Austintown officer: Prostitution ‘isn’t glamorous Pretty Woman-type scenario’

Police say the women they pick up for prostitution-related crimes are drug-addicted and desperate for a fix

Jeff Solic has been working as a detective in Austintown since 1991.


AUSTINTOWN, Ohio (WKBN) – An Austintown detective who investigates sex crimes said the area’s drug epidemic is now creating a different problem for investigators.

He has been seeing more women and men involved in prostitution to support their drug habits.

On March 7, Austintown police arrested a woman who was six months pregnant and admitted to being involved in prostitution to support her child. Police said she also had a heroin addiction.

Of the prostitution arrests in Austintown this year, police reported that six suspects admitted to having a drug addiction or were found with drug paraphernalia during their arrests.

Jeff Solic has been working as a detective in Austintown since 1991. He said prostitution isn’t like most people imagine.

“It’s not the glamorous Pretty-Woman type scenario where the prostitute is doing things to make ends meet, and they want to go to beauty school and this and that. And Richard Gere comes swooping in – the dashing millionaire – ready to rescue them,” he said. “It’s the girl with two kids that are at home with the mom while she’s out trying to get $40 while engaging in oral sex or God knows what to buy a little bit of heroin so she doesn’t have withdrawal symptoms for the next 12 hours.”

MORE: Woman’s battle with drugs led to prostitution, living on streets

Major Jeff Allen, who at one time headed a human trafficking task force in the Mahoning Valley, said girls that are being forced into prostitution, and even those who do so willingly, are overwhelmingly involved due to drugs.

“These girls need to supply their habit; they can’t afford it on their own,” he said.

Solic said girls can make decent money in prostitution, but that line of work comes with very real risks – being arrested, robbed, assaulted or even killed.  He said even with those risks, women see the reward of getting a quick fix. Even if they’re caught, they’re soon out on the street again because prostitution and solicitation are misdemeanor crimes.

He said he’d like to see a harsher sentence, if only to get the men and women with drug addictions clean. He’s also a proponent of the drug court program, in which a person’s felony charge may be suspended if he or she completes a drug treatment program while staying.

“You can lead a horse to water, but you can’t make them drink. So we’re trying to lead them to water by arresting them and getting some criminal charges on them… It’s my belief you’re a lot safer in jail than you are on the street if you’re a user,” Solic said.

He added that there needs to be a societal shift in the way that prostitution is viewed.

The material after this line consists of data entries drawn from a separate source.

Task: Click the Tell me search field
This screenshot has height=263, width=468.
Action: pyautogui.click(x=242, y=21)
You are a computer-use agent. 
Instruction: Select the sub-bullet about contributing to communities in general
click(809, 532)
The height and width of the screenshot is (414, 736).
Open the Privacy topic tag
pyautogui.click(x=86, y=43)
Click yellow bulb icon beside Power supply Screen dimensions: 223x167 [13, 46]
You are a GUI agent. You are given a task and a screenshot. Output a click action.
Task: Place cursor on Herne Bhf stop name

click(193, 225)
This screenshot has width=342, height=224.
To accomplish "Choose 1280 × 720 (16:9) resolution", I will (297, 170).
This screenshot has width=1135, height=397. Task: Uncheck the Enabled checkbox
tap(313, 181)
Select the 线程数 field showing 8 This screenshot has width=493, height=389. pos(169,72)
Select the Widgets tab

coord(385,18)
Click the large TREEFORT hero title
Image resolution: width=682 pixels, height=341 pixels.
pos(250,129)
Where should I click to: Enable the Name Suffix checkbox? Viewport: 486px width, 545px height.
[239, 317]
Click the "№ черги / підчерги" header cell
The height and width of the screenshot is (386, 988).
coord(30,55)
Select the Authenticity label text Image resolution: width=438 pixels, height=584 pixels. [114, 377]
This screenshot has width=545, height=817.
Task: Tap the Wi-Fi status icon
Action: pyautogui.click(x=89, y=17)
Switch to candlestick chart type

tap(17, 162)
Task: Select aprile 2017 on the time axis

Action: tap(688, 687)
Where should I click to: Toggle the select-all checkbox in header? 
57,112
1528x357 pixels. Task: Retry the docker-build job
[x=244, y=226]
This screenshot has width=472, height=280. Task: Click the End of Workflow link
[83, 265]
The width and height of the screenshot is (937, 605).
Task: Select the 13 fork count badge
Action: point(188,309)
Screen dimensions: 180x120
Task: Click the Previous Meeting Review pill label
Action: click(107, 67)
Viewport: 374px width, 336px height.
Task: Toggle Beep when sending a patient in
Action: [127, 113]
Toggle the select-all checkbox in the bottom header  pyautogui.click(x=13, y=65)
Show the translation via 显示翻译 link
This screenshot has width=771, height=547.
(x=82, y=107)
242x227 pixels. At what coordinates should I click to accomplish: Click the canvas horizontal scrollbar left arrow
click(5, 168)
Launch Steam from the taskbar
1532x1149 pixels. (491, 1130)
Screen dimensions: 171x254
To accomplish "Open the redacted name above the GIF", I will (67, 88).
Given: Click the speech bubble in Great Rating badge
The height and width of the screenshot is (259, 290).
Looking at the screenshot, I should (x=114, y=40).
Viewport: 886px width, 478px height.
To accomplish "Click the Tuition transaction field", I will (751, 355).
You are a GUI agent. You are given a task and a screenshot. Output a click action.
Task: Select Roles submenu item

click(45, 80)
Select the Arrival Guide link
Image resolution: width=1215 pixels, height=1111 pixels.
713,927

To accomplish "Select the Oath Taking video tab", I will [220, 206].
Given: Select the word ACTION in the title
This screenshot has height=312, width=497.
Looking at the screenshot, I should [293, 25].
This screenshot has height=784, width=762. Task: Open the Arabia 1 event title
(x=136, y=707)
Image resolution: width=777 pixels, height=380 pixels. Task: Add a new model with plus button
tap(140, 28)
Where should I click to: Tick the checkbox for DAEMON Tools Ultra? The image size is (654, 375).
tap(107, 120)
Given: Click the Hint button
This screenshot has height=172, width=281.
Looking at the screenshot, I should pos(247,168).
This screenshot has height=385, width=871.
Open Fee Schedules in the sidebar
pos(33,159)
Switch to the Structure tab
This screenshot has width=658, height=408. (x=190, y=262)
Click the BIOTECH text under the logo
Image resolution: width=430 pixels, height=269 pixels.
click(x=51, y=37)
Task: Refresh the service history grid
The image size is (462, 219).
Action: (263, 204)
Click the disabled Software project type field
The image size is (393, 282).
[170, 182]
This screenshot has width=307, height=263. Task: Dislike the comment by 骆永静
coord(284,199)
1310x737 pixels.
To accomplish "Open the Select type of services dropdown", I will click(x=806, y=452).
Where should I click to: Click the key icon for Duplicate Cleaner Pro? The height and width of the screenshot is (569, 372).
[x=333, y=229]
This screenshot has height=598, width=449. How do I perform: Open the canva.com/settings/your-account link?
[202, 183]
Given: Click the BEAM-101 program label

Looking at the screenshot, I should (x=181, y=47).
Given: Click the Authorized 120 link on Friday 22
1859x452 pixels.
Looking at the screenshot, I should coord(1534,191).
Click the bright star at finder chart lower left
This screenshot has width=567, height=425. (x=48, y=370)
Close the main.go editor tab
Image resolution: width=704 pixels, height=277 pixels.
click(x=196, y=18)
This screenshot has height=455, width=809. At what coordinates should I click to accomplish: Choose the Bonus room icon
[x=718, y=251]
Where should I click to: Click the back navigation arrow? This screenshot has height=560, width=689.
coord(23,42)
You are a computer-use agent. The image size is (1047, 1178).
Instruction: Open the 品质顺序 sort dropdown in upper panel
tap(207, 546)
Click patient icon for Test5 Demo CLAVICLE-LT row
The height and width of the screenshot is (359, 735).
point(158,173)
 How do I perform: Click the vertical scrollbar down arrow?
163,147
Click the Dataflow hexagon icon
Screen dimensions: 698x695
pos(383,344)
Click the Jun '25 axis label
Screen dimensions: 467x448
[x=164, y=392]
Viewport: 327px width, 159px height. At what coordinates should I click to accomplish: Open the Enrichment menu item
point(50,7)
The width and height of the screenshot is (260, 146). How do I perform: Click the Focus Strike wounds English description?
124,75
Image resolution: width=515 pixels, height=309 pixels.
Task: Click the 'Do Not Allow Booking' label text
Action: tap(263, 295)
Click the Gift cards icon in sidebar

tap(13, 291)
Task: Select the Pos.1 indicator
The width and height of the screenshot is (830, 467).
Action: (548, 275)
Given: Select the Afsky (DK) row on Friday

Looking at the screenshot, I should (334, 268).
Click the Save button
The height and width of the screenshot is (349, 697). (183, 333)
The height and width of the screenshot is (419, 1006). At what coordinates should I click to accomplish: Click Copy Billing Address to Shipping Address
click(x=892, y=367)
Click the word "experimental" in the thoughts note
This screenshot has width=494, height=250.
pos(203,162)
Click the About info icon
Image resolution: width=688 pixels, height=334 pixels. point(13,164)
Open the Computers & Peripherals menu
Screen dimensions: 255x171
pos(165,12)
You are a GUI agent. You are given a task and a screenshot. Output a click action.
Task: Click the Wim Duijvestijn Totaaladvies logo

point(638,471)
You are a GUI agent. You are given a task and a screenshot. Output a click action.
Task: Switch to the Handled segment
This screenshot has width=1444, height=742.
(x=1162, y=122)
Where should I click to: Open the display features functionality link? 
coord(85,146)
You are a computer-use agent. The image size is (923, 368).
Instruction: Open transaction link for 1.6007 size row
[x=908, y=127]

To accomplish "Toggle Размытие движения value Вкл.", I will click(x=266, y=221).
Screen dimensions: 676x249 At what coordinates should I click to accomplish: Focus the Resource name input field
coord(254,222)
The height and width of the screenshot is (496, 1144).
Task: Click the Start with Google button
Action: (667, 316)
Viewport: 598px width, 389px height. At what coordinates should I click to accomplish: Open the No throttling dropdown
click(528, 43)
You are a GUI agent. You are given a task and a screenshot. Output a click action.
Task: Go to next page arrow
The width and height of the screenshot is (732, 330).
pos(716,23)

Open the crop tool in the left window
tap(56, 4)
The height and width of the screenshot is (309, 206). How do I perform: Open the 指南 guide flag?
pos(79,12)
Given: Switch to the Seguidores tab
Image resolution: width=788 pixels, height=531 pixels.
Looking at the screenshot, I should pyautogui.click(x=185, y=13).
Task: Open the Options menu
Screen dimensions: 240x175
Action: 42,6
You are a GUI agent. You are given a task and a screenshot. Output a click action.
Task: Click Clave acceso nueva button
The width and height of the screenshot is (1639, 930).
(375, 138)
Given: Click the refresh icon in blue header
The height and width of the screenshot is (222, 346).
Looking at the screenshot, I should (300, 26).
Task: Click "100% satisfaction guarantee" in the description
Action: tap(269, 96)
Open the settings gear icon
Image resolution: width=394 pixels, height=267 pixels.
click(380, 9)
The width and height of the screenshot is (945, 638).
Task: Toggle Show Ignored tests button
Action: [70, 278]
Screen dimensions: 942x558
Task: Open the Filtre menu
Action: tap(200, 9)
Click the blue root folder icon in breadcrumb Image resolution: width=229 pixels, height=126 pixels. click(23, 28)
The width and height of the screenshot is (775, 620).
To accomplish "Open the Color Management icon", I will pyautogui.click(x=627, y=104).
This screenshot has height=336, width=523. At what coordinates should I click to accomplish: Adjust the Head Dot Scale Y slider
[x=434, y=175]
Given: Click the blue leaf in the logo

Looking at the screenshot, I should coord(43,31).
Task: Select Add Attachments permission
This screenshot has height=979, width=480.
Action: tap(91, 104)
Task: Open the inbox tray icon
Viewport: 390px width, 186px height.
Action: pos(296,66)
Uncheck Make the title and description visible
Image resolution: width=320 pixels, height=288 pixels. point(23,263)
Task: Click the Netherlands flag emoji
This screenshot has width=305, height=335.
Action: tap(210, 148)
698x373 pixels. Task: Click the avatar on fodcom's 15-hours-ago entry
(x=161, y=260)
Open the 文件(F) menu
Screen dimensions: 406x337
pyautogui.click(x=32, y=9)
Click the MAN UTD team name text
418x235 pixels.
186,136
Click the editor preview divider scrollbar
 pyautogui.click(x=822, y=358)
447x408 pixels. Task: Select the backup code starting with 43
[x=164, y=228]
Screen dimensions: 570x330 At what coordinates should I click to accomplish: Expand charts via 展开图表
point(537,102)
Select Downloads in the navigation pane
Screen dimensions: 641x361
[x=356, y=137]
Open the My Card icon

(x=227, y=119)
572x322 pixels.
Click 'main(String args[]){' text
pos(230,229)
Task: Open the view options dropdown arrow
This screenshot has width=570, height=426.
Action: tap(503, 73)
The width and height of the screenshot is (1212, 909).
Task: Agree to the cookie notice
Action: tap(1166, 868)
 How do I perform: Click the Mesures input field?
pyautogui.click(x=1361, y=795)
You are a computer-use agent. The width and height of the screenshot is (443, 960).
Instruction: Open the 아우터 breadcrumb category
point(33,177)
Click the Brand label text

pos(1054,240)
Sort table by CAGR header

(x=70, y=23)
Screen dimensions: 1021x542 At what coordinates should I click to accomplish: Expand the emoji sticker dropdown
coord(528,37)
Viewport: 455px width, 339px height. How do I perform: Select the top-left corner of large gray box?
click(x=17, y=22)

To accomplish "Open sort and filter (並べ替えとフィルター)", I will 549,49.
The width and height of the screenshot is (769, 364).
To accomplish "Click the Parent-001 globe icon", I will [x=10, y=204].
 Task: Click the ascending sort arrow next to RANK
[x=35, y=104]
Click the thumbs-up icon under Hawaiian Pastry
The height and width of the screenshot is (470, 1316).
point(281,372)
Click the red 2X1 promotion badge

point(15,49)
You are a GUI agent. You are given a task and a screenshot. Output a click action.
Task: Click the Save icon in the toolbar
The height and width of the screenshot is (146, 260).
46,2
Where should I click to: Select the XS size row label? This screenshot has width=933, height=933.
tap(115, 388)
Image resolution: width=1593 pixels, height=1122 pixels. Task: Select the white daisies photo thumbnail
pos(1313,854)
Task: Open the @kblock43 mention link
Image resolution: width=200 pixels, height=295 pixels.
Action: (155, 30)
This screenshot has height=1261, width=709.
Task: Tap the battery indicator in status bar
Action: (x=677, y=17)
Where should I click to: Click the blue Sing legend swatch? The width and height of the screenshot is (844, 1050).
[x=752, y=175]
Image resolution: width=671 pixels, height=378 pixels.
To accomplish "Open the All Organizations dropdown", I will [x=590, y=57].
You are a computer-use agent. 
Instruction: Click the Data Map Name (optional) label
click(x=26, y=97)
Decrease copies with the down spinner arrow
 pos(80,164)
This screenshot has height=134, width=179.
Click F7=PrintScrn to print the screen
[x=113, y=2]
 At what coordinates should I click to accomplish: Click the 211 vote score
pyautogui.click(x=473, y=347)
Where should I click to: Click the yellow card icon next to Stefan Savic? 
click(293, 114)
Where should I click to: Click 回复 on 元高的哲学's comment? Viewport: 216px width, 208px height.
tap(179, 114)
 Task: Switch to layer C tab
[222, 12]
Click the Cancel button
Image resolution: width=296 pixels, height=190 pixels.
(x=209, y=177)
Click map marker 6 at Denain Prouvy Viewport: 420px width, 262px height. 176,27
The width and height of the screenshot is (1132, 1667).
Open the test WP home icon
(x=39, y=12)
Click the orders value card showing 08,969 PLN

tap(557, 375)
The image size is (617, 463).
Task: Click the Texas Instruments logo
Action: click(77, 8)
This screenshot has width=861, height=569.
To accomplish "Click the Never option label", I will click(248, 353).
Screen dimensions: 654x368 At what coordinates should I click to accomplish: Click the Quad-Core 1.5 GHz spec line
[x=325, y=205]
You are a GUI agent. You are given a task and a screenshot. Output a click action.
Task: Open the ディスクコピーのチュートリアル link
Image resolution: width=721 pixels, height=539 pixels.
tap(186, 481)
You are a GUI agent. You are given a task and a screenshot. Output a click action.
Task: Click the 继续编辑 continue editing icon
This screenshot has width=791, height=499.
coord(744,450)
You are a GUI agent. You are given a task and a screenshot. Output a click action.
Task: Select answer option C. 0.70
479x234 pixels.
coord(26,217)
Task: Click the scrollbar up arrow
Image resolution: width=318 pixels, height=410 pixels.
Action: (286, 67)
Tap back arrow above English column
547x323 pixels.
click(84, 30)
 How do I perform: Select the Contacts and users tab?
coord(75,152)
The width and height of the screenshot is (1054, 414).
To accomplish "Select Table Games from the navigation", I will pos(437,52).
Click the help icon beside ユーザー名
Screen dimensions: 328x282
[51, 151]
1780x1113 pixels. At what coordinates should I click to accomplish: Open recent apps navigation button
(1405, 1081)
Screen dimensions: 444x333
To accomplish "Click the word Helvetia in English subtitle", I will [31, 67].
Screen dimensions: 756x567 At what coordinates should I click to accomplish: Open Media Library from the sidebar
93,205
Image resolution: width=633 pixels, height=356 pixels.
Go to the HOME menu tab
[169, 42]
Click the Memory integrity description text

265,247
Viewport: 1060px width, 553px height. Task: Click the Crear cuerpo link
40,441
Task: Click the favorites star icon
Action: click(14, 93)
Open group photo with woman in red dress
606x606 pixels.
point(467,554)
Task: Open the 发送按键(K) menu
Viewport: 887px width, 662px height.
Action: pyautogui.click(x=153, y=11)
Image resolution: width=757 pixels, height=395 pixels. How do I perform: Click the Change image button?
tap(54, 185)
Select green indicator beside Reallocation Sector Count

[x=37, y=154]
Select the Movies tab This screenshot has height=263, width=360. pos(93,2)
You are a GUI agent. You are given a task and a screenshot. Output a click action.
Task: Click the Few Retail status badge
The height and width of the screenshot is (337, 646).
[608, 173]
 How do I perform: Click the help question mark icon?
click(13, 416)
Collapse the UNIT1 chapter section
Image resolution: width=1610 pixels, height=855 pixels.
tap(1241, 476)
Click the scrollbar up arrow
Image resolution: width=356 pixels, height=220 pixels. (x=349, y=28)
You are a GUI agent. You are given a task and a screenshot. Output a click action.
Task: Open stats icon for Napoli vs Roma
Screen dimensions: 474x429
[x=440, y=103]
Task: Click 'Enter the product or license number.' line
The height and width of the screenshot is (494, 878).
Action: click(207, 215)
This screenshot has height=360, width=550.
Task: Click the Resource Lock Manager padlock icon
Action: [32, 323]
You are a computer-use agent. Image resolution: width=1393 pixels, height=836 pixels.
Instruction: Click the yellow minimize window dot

“Society, in general, needs to make a change and until we wake up, I guess, as a society and realize that we can’t patronize these folks,” he said.

The Needle’s Eye in Youngstown offers those with drug problems, including those who have been involved in prostitution, a safe place to go. The center offers a Christian-based, 12-step program to fight addiction.

Needle’s Eye Executive Director Emaline Smith and Patient Assistance Resource Educator Rev. Joseph McNeal said victims are often led into human trafficking because they are controlled by their addictions.

“When they find out they are powerless, they are pretty much led by whatever it necessary to get the drug or the alcohol, and that’s what happens. And so, addiction and prostitution… is just a part of it,” she said.

COMPASS Community and Family Services also works with women who are sent for counseling after police departments become involved. Program Manager Dawn Powell said it’s often a two-part approach – getting the women into drug rehab and offering them counseling.

Often, she said, there is resistance to getting help. Prostitution is often glorified to those involved.

“Some victims, basically, don’t recognize themselves to be victims,” she said. “They see their circumstances in a human-trafficking situation as better than being at home, sometimes. So a lot of times, those are the vulnerable population that you will see being victims of human trafficking because the lifestyle at home and what they were exposed to at home is just as bad as what they’re exposed to right now.”

In that way, Powell has a big challenge. She said she pushes that these victims not be prosecuted but instead be given alternative options so they can get out of the lifestyle.